==== Text shown ====

On or about July 10, 2013, with an effective date of June 25, 2013, the Company and SG Austria Private Limited (“SG Austria”) notified shareholders that they had executed and completed the majority of tasks necessary to fulfill and complete the Third Addendum to the Agreement, which was the third modification to the original Asset Purchase Agreement dated May 26, 2011, and the prior Addendums between the companies. Under the terms of the Third Addendum, the Company acquired 100% of the equity interests in BBB from their parent company SG Austria and, in addition, the Company received a 14.5% equity interest in SG Austria for payments made to date.
    
The Company paid $1.5 million USD in cash to acquire BBB. Funding was accomplished through a private placement sale to accredited investors of 12,000,000 shares of the Company's restricted common stock for $0.125 per share. The Third Addendum returned the original 100,000,000 shares of Common Stock to the Company and the 100,000 ASPL shares to SG Austria and the shares for each respective company were returned to the Registrant's treasury.

BBB is a debt free wholly-owned subsidiary of the Registrant and provides exclusive worldwide licenses for the use of encapsulation for oncology through patents licensed by BBB from Bavarian Nordic (BAVA.CO, Listed on NASDAQ OMX Copenhagen). This licensing enables the Company to carry out any form of living-cell encapsulation-based cancer treatment and encapsulation of virus expressing cells for treating diseases.
As of July 31, 2013, Nuvilex, MMS and BBB are operating entities.

====

◆ Problem set:
1) Summarize the text on the Third Addendum and the BBB acquisition in two sentences.
2) For each statement, say whether it agrees with the text on the Third Addendum, answering yes or no and quoting the deciding words: (a) The Company acquired BBB by issuing 100,000,000 shares of Common Stock. (b) The private placement shares sold for $0.125 each. (c) BBB carries debt.
3) According to the text on the Third Addendum, what equity interest in SG Austria did the Company receive?
The entries that follow are not needed for any of the work here.

==== Extracted records ====

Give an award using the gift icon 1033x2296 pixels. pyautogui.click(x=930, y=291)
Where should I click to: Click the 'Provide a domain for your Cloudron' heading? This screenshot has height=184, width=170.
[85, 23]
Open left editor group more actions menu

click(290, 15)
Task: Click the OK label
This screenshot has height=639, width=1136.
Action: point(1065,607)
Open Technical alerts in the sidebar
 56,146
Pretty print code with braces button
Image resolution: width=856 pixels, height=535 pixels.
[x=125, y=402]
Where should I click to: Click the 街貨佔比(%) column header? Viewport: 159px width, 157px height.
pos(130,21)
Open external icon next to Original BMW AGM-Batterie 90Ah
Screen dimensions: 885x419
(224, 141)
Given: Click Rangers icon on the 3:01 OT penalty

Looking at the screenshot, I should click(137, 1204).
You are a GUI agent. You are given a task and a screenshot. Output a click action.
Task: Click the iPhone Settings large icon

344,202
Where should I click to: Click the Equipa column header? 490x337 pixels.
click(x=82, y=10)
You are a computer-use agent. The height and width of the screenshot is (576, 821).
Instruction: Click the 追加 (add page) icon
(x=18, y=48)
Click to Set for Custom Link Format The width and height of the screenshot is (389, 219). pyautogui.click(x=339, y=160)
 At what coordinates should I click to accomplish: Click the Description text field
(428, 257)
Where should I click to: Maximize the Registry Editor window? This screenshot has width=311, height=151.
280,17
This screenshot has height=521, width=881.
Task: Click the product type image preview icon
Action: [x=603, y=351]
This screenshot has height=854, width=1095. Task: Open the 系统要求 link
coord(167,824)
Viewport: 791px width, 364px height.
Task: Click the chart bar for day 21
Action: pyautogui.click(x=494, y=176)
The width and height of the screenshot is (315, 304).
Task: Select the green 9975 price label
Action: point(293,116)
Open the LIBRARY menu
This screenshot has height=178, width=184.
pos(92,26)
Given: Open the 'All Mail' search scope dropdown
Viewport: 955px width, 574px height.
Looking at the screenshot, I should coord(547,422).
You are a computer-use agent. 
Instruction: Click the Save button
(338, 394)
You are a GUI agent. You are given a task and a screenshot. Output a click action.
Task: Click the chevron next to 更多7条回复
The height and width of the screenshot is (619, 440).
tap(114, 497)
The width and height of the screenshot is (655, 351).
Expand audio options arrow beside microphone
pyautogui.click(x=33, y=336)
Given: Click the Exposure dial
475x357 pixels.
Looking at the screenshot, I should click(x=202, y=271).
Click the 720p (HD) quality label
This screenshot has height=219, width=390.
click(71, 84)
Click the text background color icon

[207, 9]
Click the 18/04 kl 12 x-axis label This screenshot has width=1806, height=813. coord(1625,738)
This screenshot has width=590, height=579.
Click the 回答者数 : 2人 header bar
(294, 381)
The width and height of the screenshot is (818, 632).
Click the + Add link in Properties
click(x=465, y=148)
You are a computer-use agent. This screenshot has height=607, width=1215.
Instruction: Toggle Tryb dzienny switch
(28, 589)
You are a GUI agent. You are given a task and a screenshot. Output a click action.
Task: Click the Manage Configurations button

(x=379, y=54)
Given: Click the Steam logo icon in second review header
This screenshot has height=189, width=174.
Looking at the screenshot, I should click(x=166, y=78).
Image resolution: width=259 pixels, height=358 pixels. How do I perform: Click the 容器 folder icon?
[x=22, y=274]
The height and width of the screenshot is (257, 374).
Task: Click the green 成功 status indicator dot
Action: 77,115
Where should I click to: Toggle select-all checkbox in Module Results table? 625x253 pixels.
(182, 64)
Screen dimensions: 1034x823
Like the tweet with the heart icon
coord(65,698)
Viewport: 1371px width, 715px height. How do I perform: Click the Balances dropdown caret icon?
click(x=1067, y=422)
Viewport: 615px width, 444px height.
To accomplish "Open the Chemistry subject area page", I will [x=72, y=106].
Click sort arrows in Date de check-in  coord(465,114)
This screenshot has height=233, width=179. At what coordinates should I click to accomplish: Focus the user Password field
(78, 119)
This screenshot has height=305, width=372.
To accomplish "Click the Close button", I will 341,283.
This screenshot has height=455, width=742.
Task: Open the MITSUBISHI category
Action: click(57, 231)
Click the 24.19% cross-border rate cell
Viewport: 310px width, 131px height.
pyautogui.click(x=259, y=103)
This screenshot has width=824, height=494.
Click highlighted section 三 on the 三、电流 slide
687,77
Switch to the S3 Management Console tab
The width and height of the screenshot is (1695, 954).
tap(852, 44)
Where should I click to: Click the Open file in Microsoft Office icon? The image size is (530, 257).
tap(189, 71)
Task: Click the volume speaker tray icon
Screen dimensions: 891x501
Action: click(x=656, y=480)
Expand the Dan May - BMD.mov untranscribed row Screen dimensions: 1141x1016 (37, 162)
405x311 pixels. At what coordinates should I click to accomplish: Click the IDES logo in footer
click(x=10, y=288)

====

◆ Answer section:
1) Under the Third Addendum to the Asset Purchase Agreement of May 26, 2011, effective June 25, 2013, the Company acquired 100% of the equity interests in BBB from its parent SG Austria and received a 14.5% equity interest in SG Austria for payments made to date. The Company paid $1.5 million USD in cash for BBB, funded by a private placement of 12,000,000 restricted common shares at $0.125 per share, and BBB, now a debt-free wholly-owned subsidiary, provides exclusive worldwide licenses for encapsulation in oncology through patents licensed from Bavarian Nordic.

2)
(a) No: "The Company paid $1.5 million USD in cash to acquire BBB."
(b) Yes: "12,000,000 shares of the Company's restricted common stock for $0.125 per share"
(c) No: "BBB is a debt free wholly-owned subsidiary of the Registrant"

3) A 14.5% equity interest in SG Austria, for payments made to date.